I tick all boxes here, but again, this comes down to personal preference.  The guides won’t be visible on your final saved image.

Page

Page background colour (tick the box) = white (or whatever colour you want your border to be)

Print Job

  1. Print to = JPEG file
  2. File resolution = 72 ppi
  3. JPEG quality = 100
  4. Colour management profile = sRGB

 

When you’re done, click ‘Print to file’. Name the file as you want the caption to be in Instagram (minus the hashtags), make sure the save location is the cloud storage location you specified above in IFTTT. When you click save, your caption and image (complete with white border) will be pulled in to Buffer by IFTTT and will use the filename as the caption.

Hashtags

As file names can’t contain a ‘#’, you’ll need to do this bit manually by opening your Instagram Buffer queue. To speed things up, I keep a list of hashtags that I use regularly in my Google Keep notepad. This way, all I need to do is copy and paste them in to Buffer and then add a few that are specific to that photo.
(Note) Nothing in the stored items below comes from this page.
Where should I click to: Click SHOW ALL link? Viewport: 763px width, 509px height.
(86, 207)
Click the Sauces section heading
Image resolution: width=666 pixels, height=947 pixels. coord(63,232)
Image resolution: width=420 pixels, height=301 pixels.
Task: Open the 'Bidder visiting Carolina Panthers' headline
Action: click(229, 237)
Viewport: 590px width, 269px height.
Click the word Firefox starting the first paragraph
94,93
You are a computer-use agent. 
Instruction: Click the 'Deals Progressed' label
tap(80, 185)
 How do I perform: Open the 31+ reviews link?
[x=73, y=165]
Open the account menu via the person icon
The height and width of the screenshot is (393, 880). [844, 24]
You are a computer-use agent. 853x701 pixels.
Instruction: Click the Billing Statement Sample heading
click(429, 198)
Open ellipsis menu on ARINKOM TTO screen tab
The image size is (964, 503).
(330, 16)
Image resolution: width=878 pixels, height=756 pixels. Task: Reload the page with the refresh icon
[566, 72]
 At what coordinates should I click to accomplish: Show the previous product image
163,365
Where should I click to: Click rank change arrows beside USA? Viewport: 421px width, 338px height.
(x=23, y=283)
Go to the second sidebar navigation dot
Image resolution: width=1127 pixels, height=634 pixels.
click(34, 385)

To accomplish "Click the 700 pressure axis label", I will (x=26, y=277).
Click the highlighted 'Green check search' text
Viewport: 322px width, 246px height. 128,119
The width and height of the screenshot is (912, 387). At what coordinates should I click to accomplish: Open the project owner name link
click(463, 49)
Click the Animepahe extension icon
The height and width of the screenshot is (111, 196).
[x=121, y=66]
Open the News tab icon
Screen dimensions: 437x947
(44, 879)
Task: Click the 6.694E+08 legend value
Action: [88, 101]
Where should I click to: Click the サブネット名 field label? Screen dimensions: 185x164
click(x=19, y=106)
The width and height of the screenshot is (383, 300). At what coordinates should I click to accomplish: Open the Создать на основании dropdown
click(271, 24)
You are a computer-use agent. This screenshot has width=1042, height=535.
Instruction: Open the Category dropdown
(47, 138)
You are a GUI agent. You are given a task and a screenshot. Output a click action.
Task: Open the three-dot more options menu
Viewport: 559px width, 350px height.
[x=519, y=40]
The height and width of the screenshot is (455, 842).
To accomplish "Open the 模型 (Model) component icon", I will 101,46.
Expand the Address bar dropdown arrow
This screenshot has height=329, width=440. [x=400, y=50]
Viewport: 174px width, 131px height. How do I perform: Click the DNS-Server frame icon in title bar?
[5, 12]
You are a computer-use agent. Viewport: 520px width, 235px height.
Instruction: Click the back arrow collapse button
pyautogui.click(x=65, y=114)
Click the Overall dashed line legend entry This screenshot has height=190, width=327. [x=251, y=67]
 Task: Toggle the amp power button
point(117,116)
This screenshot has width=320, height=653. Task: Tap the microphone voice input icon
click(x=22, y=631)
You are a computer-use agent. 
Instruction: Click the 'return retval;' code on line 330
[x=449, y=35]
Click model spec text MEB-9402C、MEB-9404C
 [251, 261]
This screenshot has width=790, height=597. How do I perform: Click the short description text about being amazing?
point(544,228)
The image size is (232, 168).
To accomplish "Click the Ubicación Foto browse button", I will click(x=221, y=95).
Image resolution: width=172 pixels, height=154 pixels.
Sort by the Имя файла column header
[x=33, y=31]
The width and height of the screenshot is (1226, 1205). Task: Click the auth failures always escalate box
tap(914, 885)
I recommend using hashtags that can be applied to the rest of the images in your queue. That way you only need to switch between Buffer and your notepad for one image. You can then select all of those hashtags, copy them in one go and paste them in to the rest of your images.  Once I’ve applied all of the generic hashtags, I then go back and apply any that are specific to an image but might not fit another image in my Buffer queue.

If you don’t have a Google account, other cloud based notepad solutions, like Evernote, are excellent options. In fact, Google Keep isn’t supported by IFTTT, so I may switch to Evernote myself one day. But at the moment, I don’t have a need for automating any of my note taking. Another reason I don’t use Evernote as the free version only supports syncing across two devices, which isn’t enough for me.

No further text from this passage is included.